Document section:
• • • •
Abram has some responsibility in preparing for the covenant.  He acquires the correct animals and obeys God's instructions by splitting them in half and setting them out with a path between the halves as was the custom for making a covenant with someone in that culture.  The idea was, so should it be done to me if I don't honor this covenant.  Serious stuff.  Also, in verse eleven, Abram is waiting for God and has to fight off the birds of prey that come to try to eat the carcasses.  Once the sun goes down, in verse twelve, Abram falls into a deep sleep.

While he is asleep, in verse seventeen, God comes down in the form of a smoking oven and a burning torch.  It seems like God uses that imagery of himself in the desert as well.  Anyway, the important part that has always been comforting to me is that God walks through the animals by Himself.  (Maybe twice, once as the oven and once as the torch?)  God hereby takes sole responsibility for fulfilling this covenant.  Now Abram knows that it is completely on Him to bring it about.  What a blessing!
• • • •
Material provided:

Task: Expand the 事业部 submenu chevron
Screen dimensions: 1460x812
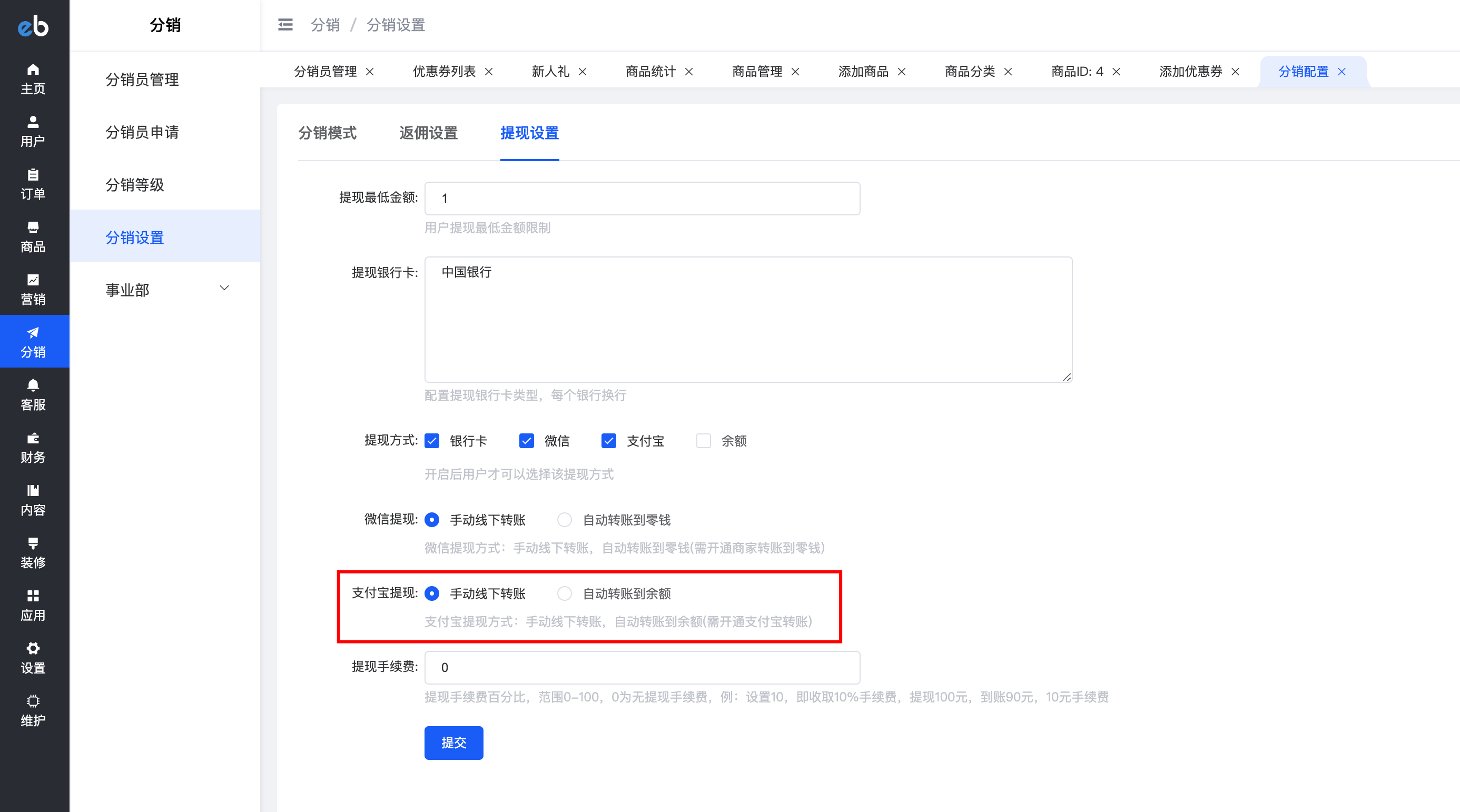Action: click(x=224, y=289)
• • • •
Required tasks:
[A] In the passage about Abram's covenant, what does Abram have to drive away while he waits for God?
[B] Reproduce the passage about Abram's covenant word for word, starting at "Abram has some" and ending at "a deep sleep.".
[C] Carry the passage about Abram's covenant further, picking up right after its last sentence.

Solved problems:
[A] The birds of prey that come to try to eat the carcasses.

[B]
Abram has some responsibility in preparing for the covenant.  He acquires the correct animals and obeys God's instructions by splitting them in half and setting them out with a path between the halves as was the custom for making a covenant with someone in that culture.  The idea was, so should it be done to me if I don't honor this covenant.  Serious stuff.  Also, in verse eleven, Abram is waiting for God and has to fight off the birds of prey that come to try to eat the carcasses.  Once the sun goes down, in verse twelve, Abram falls into a deep sleep.

[C]
In between these two things though something very odd happens in the end of verse twelve through verse sixteen.  When Abram falls asleep he is filled with terror and dread.  This was to underscore the seriousness of what God was about to tell him.  God reveals to Abram that his descendants would be slaves for four hundred years before possessing the land that God had promised to Abram and the nation that God could make from him.  It's put in there almost like an aside.  It kinda breaks the flow of the story a bit so it got my attention.

At first, I filtered this through my understanding of theology and just accepted it as God doing whatever He wants for His own glory.  This is still a fairly new concept for my personal theology (a year or two).  I'm still working out some of the implications.  We also see this idea in other scripture, most notably in the gospels when Jesus heals the man blind from birth.  When asked whose sin it was that caused his blindness, Jesus answers, "He was born blind so that I could heal him in this moment and be glorified."  (my paraphrase)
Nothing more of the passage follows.